--- Begin Document extract ---
APPEAL from the Circuit Court of Macoupin County; the Hon.
JOHN W. RUSSELL, Judge, presiding.
MR. PRESIDING JUSTICE REARDON DELIVERED THE OPINION OF THE COURT:
On May 12, 1977, the defendant was charged by information with three counts of murder (Ill. Rev. Stat. 1975, ch. 38, pars. 9-1(a)(1), (2), (3)), one count of armed robbery (Ill. Rev. Stat. 1975, ch. 38, par. 18-2), and one count of robbery (Ill. Rev. Stat. 1975, ch. 38, par. 18-1), as the result of conduct alleged to have occurred on April 18, 1977. Following jury trial, defendant was found guilty of each offense. Defendant was sentenced to a term of 85 to 135 years for murder, 25 to 75 years for armed robbery, and 6 to 18 years for robbery, all sentences to be served concurrently.
--- End Document extract ---
● **Stated exercise A**:
Answer these about the court opinion:
(i) The appeal comes from the circuit court of which county?
(ii) On what date was the defendant charged by information?
(iii) What sentence did the defendant receive for armed robbery?
● **Stated exercise B**:
Copy out the passage of the court opinion that opens with the words containing "JOHN W. RUSSELL, Judge, presiding." and closes with "be served concurrently.".
--- Begin Available data ---
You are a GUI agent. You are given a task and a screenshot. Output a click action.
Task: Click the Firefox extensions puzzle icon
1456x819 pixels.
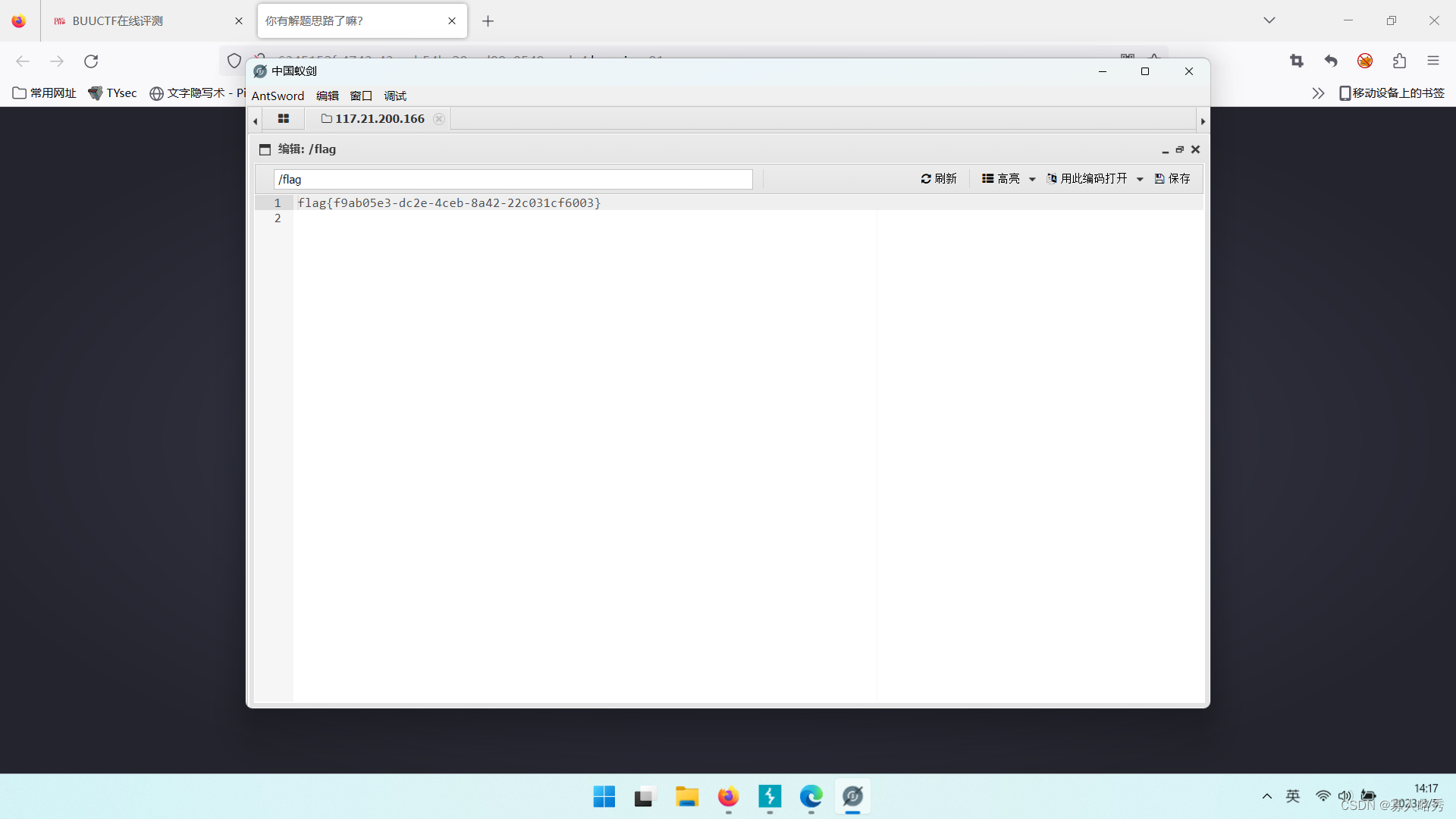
--- End Available data ---
● **Solution A**:
(i) Macoupin County
(ii) May 12, 1977
(iii) 25 to 75 years

● **Solution B**:
JOHN W. RUSSELL, Judge, presiding.
MR. PRESIDING JUSTICE REARDON DELIVERED THE OPINION OF THE COURT:
On May 12, 1977, the defendant was charged by information with three counts of murder (Ill. Rev. Stat. 1975, ch. 38, pars. 9-1(a)(1), (2), (3)), one count of armed robbery (Ill. Rev. Stat. 1975, ch. 38, par. 18-2), and one count of robbery (Ill. Rev. Stat. 1975, ch. 38, par. 18-1), as the result of conduct alleged to have occurred on April 18, 1977. Following jury trial, defendant was found guilty of each offense. Defendant was sentenced to a term of 85 to 135 years for murder, 25 to 75 years for armed robbery, and 6 to 18 years for robbery, all sentences to be served concurrently.